I mentally ran through the handful of diagnostic possibilities suggested by my exam. None of them looked good. Acute cerebral infarction. Metastatic cancer with spinal cord compression.
“Mr. Jones,” I said, trying to keep my voice calm, “I’m worried by what I see. I think we need to investigate your weakness right away with a CT [computerized tomography] scan.”
“Wait just a minute!” cried Mrs. Jones, jumping out of her seat. She had been watching me all along with suspicion. “We’ve been through this too many times before, so please don’t expect us to play along.”
“I understand … ”.
“No, you don’t understand!” she cried. “It always begins with a tiny worry. Then come the unnecessary tests, and the results are completely normal. Isn’t that right, Jim?”
I should have known that appeals to Mrs. Jones’ reason would succeed only in delaying the CT scan upon which so much depended. With every minute, our ability to undo the damage from Mr. Jones’ stroke — if that is, in fact, what he was experiencing — grew less promising. Irreparable brain injury was probably occurring as we spoke.
“Listen,” I said, turning to Mrs. Jones. “If we don’t do the CT scan right away, your husband could die.”
I had blurted the words out in a final crude effort to circumvent Mrs. Jones’ stubbornness, and I knew they had done the trick, even before I saw the panic setting in her eyes. Without a word, she resumed her place in the seat and took her husband’s hand.
“Are … are you sure?”
I couldn’t be sure what Mr. Jones’ symptoms portended, let alone when he might die. Yet, in that moment, I could think of no faster way to obtain his wife’s consent than to invoke her ultimate fears.
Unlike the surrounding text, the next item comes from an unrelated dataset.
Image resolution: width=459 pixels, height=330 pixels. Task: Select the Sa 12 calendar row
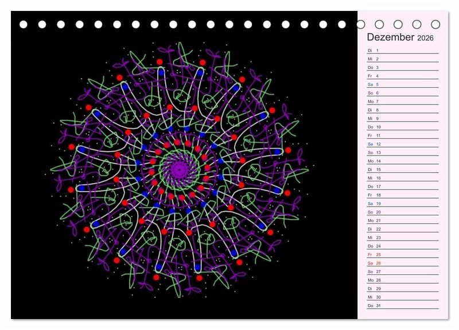point(403,144)
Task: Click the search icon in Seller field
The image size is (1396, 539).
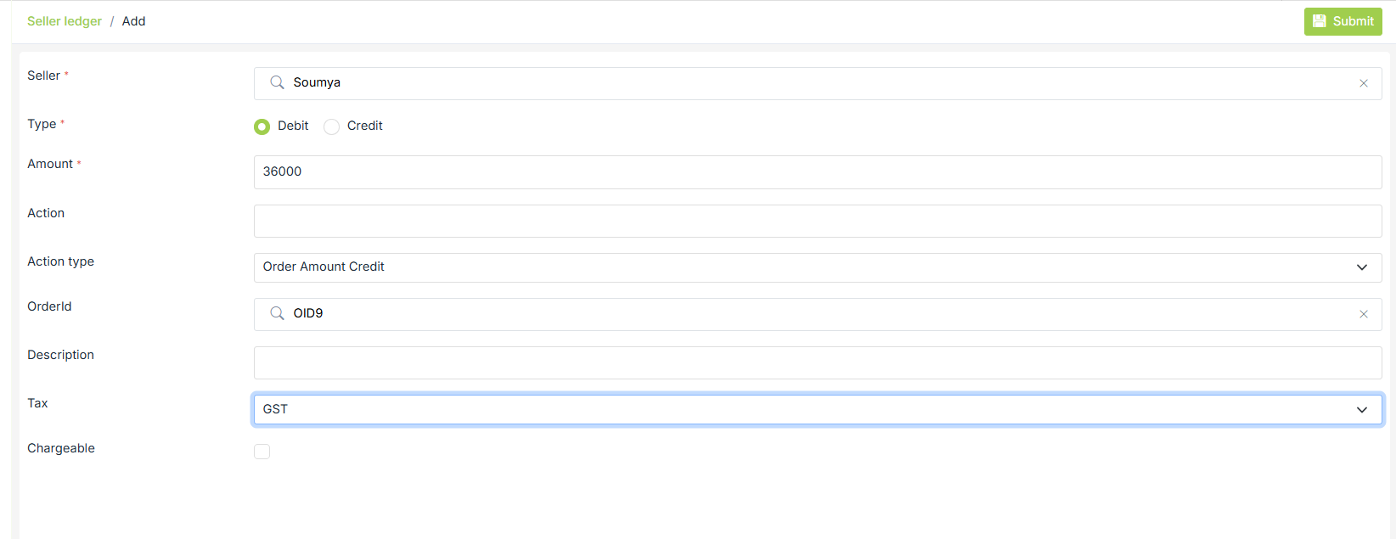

Scare tactics are never easy to justify, especially when your own understanding of the clinical situation is murky at best. But what was the alternative? Should I have passed up the opportunity to investigate my concerns and allowed Mr. Jones to suffer the consequences of inaction?
“No, I’m not sure. That’s why we need to do the scan,” I said.
Fear of losing Mr. Jones had compelled my use of the scare tactic; now, the same fear was compelling Mrs. Jones to reconsider her original decision. She must hate me, I thought to myself. As a student physician, I belonged to the very system she both resented and mistrusted, and she was loathe to place her faith in me. But I had left her with no choice.
“Ok, you have my permission.”
In the rush of activity that ensued, I did not have time to think about whether I had done the right thing. I filled out an urgent CT requisition and handed it to the ward clerk, who faxed it to the imaging department. Only later, as I watched the porters wheel Mr. Jones away, did I begin to wonder. If the CT scan was normal, I might cause Mrs. Jones to lose what little faith she still had in the medical system. And yet, if the scan showed a stroke — something we could treat if we acted quickly — I might restore some of that lost trust. The trouble was that I couldn’t be sure how the situation would unfold. What if my tactic — which was meant for good — had done serious, irreparable harm?
In the growing silence, I asked myself whether I had just widened, or bridged, the chasm between Mrs. Jones and the system I represented.
Footnotes
This article has been peer reviewed.
This is a true story, but details have been changed to protect the identity of the patient and his wife.